Probably even a lot more, but you don't size breakers that way. A functioning residential type circuit breaker will tolerate far more than it's rating for the short time necessary to accommodate the start surge.

They are not instantaneous trip devices as the old screw-in fuses may have been. The higher the overload, the shorter the trip delay and vice-versa. I know for a fact that one of the 20 amp breakers in my shop will pass 44 amps for as much 30 seconds or more before tripping.

Bill Petersen
02-27-2009, 7:15 PM
Sigh...

Okay folks, here's the skinny:

An approximately 3 year old PM 66 showed up on Craigslist here last night at 7pm or so. I didn't see it until around 11pm, so I waited until this morning to call. Missed it.

It was listed for $100 :eek:

Converting the saw in some fashion is my only option. Running 220 is simple, it doesn't scare me at all, given that I completely wired up my last shop, and undoubtedly would be cheaper than the alternatives.

However, I'm in a rented townhome, with gas appliances. No tapping off the dryer or oven. I may investigate dropping a 220v circuit from the panel, but am not hopeful that the owner will allow it.

'Tis a moot point now, but it was a nice dream while it lasted. :D

John,
I almost had a seizure:eek: when I saw that PM66 for $100, but it was sold by the time I called.

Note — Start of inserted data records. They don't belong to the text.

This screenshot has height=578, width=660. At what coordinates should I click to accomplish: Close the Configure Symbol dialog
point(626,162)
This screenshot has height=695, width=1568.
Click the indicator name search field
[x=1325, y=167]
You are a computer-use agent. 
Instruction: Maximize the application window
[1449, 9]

I'm sure that was a deal that won't come around again any time soon.
Bill

Chip Lindley
02-28-2009, 3:13 PM
Don't DARE CRY over missing that $100 PM66! Ya' Jus' Never Know what the buyer wound up with! It could have been in a fire, or under water, OR stolen! Or, sold by an irrate soon-to-be *Ex* spouse unbeknownst to the party of the 2nd part. The list of negative scenarios goes on and on.

The *lucky* buyer may indeed have gotten the deal of this new century! But, all too often the old addage still holds true! "If it Sounds Too Good To Be True, It Probably Is!"